### LESETEXT

◇ ◇ ◇

Das künftige Regierungsoberhaupt wird es nicht leichter haben. Die Konsequenzen der Krisen und Strapazen der Weltpolitik belasten die europäische bzw. deutsche Politik mehr denn je. Sowohl wirtschaftliche als auch gesellschaftliche Nachwirkungen der Corona-Krise werden die Politikdebatten weiterhin dominieren.
Die aktuellen Umfragewerte legen zudem nahe, dass die künftige Regierungskoalition aus drei Parteien bestehen wird. Die „Große Koalition“ aus CDU/CSU und SPD, die derzeit regiert, lässt sich rechnerisch wohl nicht mehr erreichen, genauso wenig wie andere Koalitionen aus zwei Partnern.

◇ ◇ ◇

### ARBEITSAUFTRAG 1
Beantworte anhand des Lesetexts über die künftige Regierung die folgenden Fragen:
(a) Die Nachwirkungen welcher Krise werden laut dem Text die Politikdebatten weiterhin dominieren?
(b) Aus wie vielen Parteien wird die künftige Regierungskoalition nach den aktuellen Umfragewerten wohl bestehen?
(c) Welche Parteien bilden die „Große Koalition“, die derzeit regiert?
### ARBEITSAUFTRAG 2
Führe den Lesetext über die künftige Regierungskoalition im Anschluss an seinen letzten Satz fort.

### DATENAUSZUG
◇ ◇ ◇

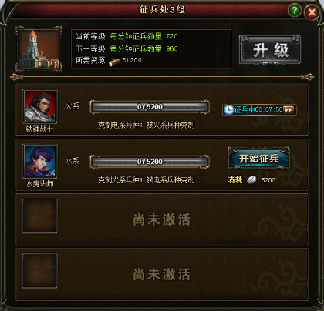Click the wood resource log icon
The height and width of the screenshot is (311, 324).
[x=114, y=62]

◇ ◇ ◇

### ANTWORTFELD 1
(a) Die Nachwirkungen der Corona-Krise.
(b) Aus drei Parteien.
(c) CDU/CSU und SPD.

### ANTWORTFELD 2
Für die neue Legislaturperiode wird eine Mehrparteienkombination unausweichlich sein. Die derzeitigen Wahlprognosen lassen einen schwierigen und teilweise langwierigen Regierungsbildungsprozess von mindestens drei Parteien vermuten. Fest steht, dass die Zusammenarbeit mit der AfD für die im Bundestag vertretenen Parteien ausgeschlossen ist. Zudem hat sich Merkels Vertrauter und Kanzlerkandidat Armin Laschet ausdrücklich gegen eine Koalition mit der Linkspartei ausgesprochen. Auch SPD-Kandidat Olaf Scholz distanziert sich von den Linken mit dem Argument, ein klares Bekenntnis zur NATO und zu den transatlantischen Beziehungen sei unabdingbar.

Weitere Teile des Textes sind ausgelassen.